When you’re a kid, it only takes a scrap of light to sustain you. A flash of hope. A glimmer of optimism. The possibility that you aren’t as alone as you feel.
I know it’s a cliché to say you do things for that one person you reach. But standing in Dale Copeland’s art studio last weekend, I realised she was that light for me. And that’s how I know what it means to be that one person. And that’s how I know the incalculable value of the light.
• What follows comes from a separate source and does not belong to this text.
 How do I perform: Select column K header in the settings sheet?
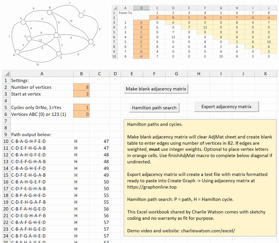[x=265, y=74]
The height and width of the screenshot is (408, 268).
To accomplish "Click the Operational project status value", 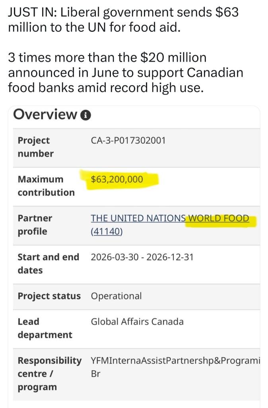I will [116, 296].
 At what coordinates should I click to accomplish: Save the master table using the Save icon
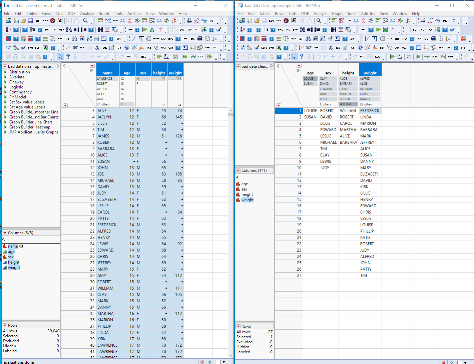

Cut to: Teenage me, seeing Dale Copeland’s work for the first time. In awe. Suddenly, right in front of me was my sadness and rage, lined up casually along the wall. Framed for all to see. There was the weight I didn’t have words for. Of being broken, of feeling more than I could bear. The weight of the joy and truth and pain of everything. And it’s peeking at me cheerfully with button eyes. How was my secret self in this work? Frozen in place and framed with these tiny dolls and shiny goodies? How did I feel suddenly real in this place of surreality?
And the more I learned about the artist, the more I knew: I was not the only one. Not the only one who loved Latin and physics, broken dolls, and skeletons. Not the only one who walked between worlds, light and dark, life and death. Not the only one mesmerised by things (my “junk” my “jewels”) and the ways of words. Not the only one with a meat suit somehow holding both bubbling enthusiasm and existential dread. She’s the alternate version of me that dug into her passion early, that was guided by her strengths not her weaknesses. While I put on the Normal Suit, she shaped a new normal around her. She’s the me I wish I was. (Or maybe the me that I’m becoming.)
Dale Copeland says, “Ask me anything!” and I proceed to forget the name of the poet she introduced me to (Dorothy Parker) and blather a million miles an hour at how much I love her and her work, while also narrating my own real-time realisation that she may be a version of me plucked out of the multiverse. Yep. Cool, cool, cool.
I probably should have just said thank you. Thank you Dale for being so perfectly yourself that you changed my world. You are a light.
(And also? How incredible is it to be able to visit an artist’s studio? To literally breathe the work/home space of genius? Yay for the Taranaki Arts Trail!)